Set task |
Locate each line in the material below that contains the word "plug", and copy those lines.

Target position records |
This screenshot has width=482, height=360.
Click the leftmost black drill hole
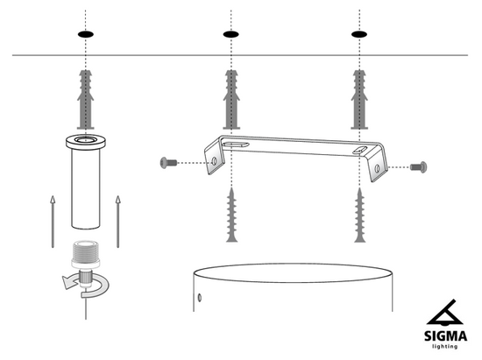(86, 34)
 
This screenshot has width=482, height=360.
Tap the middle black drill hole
(230, 34)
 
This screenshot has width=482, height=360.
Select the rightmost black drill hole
(359, 34)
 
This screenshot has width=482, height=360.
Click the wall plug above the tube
(86, 100)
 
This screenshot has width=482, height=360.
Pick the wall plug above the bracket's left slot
(231, 100)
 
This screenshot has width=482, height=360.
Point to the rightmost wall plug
(359, 100)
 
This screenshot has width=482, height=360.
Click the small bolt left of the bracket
(168, 162)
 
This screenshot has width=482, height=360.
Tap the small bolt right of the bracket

Result for this task |
Click the wall plug above the tube
Pick the wall plug above the bracket's left slot
Point to the rightmost wall plug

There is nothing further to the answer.